I sat alone at lunch today, tucked into the corner of the AMBI front office. I had to talk with Lisa, to schedule a meeting, and then stayed to use the wireless network; Sheila and someone had been in the conference room. It was around 10am Pacific, and I was able to talk, via AIM, with several friends I’ve not spoken to in real-time since I moved. Although my sister has lived in Philly for seven years now, it never really occurred to me how different the time difference is. I wake up when many of my night-owl friends are just getting to sleep; I’m home before they’ve finished lunch, I’m in bed before they get home from work. Keeping in touch is not as easy as I had hoped.
So I sat alone, and on my computer — not working away hard, as Bob had thought, on something important for the ProSeminar, but something important for my own sense of self and wellbeing: catching up with someone who means a lot to me, someone I’ve not been able to talk to. One of my closest friends, and someone I do miss.

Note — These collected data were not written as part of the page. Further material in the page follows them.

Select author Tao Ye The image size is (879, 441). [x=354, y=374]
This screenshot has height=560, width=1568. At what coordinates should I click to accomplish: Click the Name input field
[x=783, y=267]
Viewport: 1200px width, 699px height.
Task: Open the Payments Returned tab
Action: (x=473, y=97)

I mentioned last week that homesickness had not kicked in, except perhaps for CHID. Today, it sunk in the rest of the way. I’ve been on edge all day, and near tears. Not for any reason related to NICU — I’ve been there before, and it was nothing too new or surprising; if anything, the babies were healthier than I was expecting. But because I’m tired, I’m exhausted, I’ve had little break. My house is an unpacked mess, I can’t find anything, I can’t even eat at home — I’ve not had a home-cooked meal since July 27th, and I haven’t cooked for myself since June 5th. I’m frustrated with people, I want to say things I know I shouldn’t, and I’m starting to behave irrationally. And the underlining emphasis of that is that I want to sit down, in a dark corner, and cry and cry, until I can’t anymore. And this, Bob, is the big difference between knowing people here in Albany, and knowing people in Seattle — in Seattle, the moment I felt that need to cry, I would have been able to find one of several close friends, via some contact medium, and talked out what is bothering me.
In Albany, it took nearly seven hours and the forgetfulness of sleep to realize I don’t instinctively remember the steps to a dance I made for 2.5 years, and that for all my wishes otherwise, Seattle is becoming nothing but a memory.